#### [Instructions for the task]
Beginning with the line that contains "The width and" and ending with the last line of the records, write out each line exactly and omit the pictures.
──────────
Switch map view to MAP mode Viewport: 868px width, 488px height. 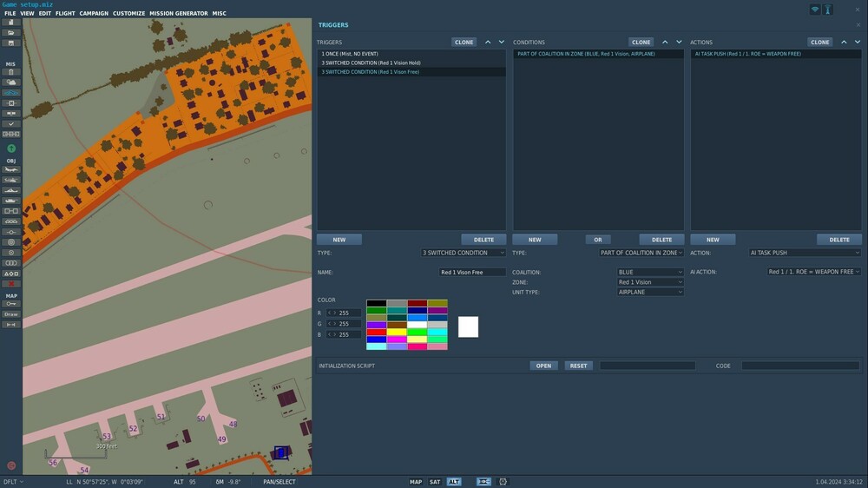(x=416, y=482)
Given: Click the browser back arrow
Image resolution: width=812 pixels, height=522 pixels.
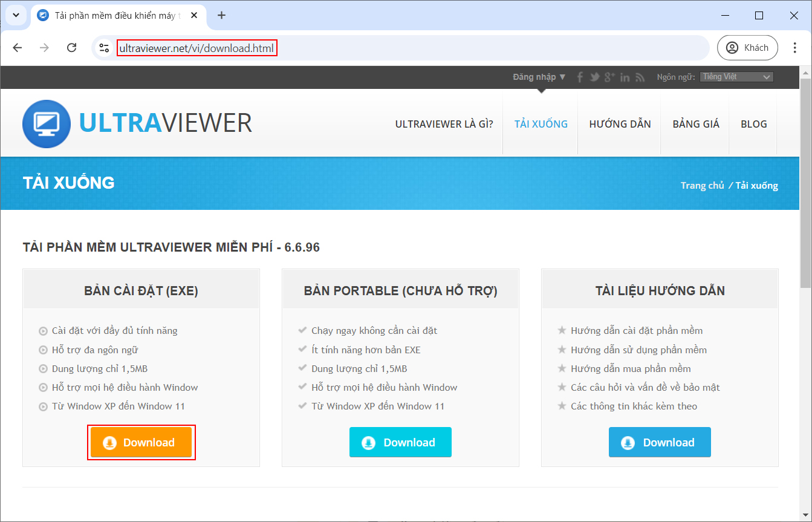Looking at the screenshot, I should click(18, 47).
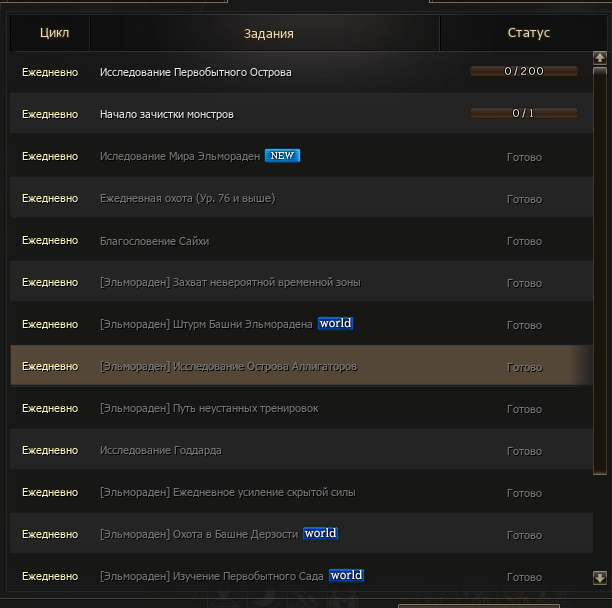Click the NEW badge on Исследование Мира Эльмораден

[x=282, y=156]
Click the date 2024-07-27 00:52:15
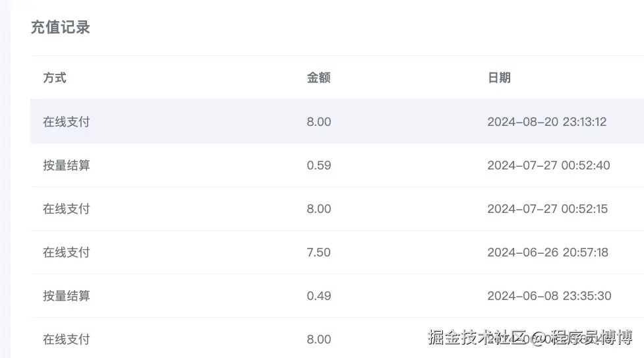 tap(547, 209)
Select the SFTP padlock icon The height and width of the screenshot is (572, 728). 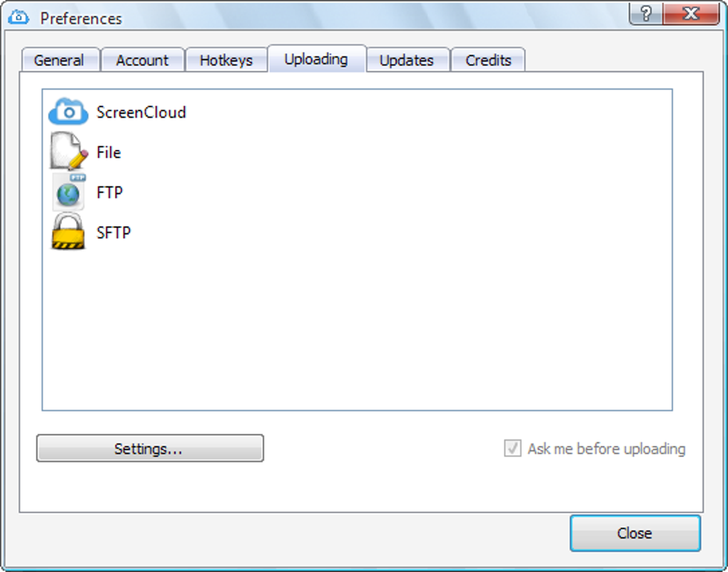tap(67, 232)
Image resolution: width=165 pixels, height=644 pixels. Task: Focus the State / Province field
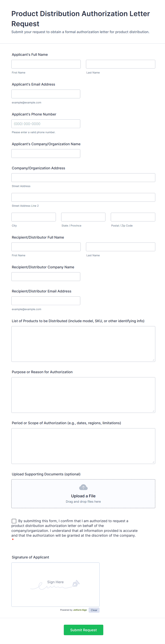pos(83,217)
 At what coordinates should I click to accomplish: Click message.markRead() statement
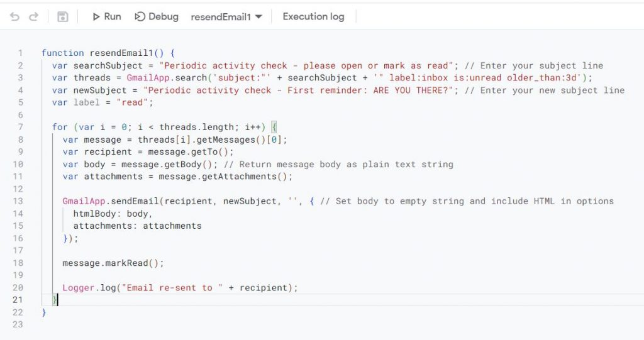point(113,263)
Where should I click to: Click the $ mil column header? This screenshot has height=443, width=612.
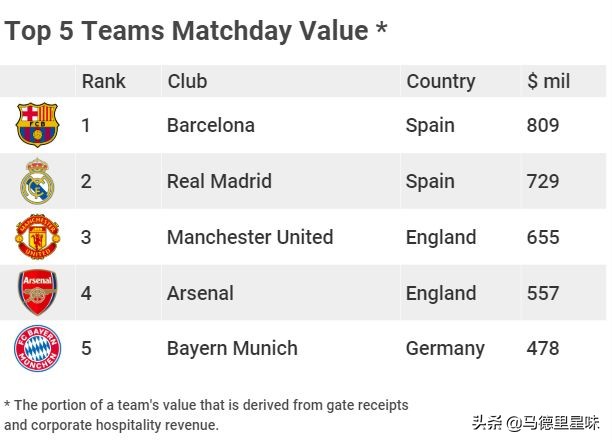pos(548,81)
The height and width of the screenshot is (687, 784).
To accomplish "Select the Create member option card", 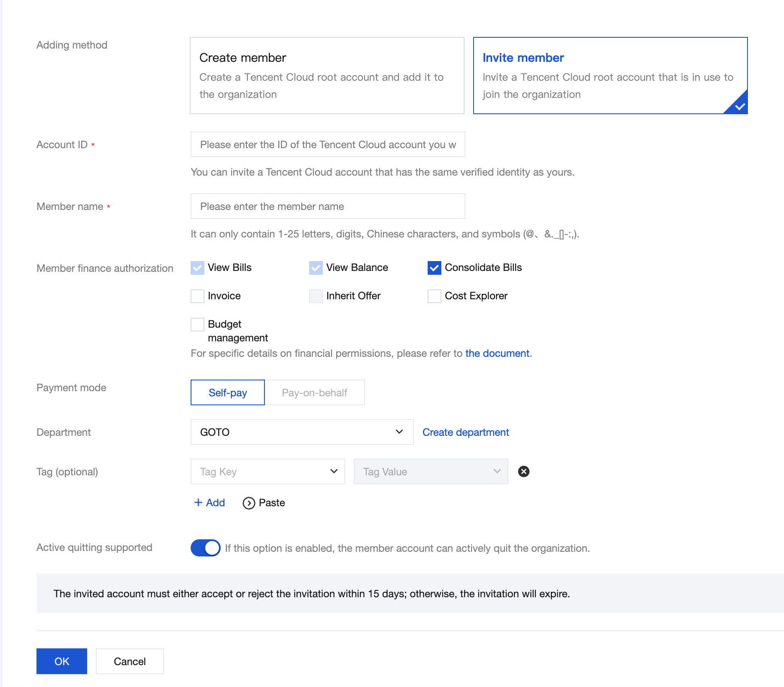I will 327,76.
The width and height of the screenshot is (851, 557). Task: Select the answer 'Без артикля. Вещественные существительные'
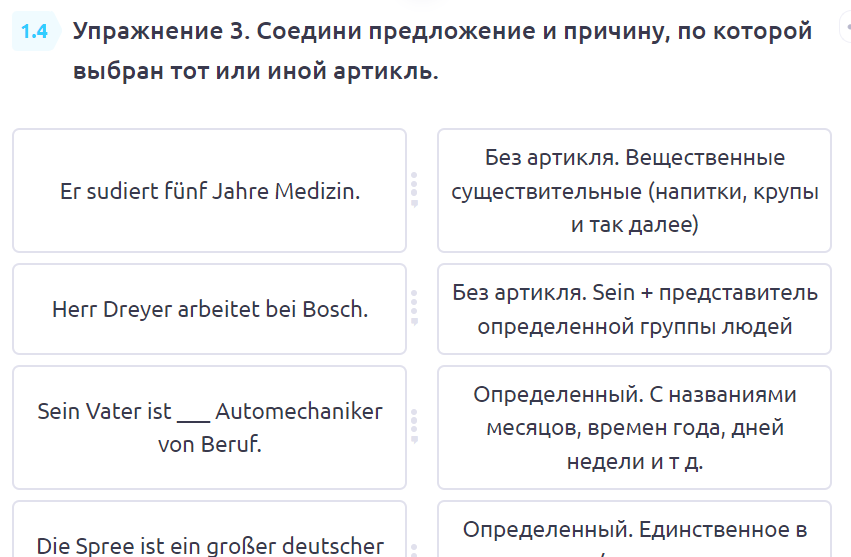(634, 190)
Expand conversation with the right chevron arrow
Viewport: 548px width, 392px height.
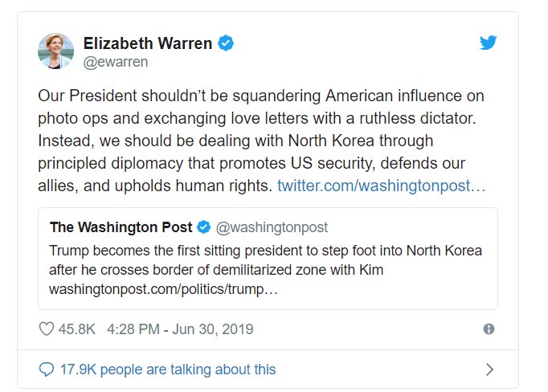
──────────
#### [Written answer]
The width and height of the screenshot is (851, 557). Task: Select the answer 'Без артикля. Вещественные существительные'
(634, 190)
Expand conversation with the right chevron arrow
Viewport: 548px width, 392px height.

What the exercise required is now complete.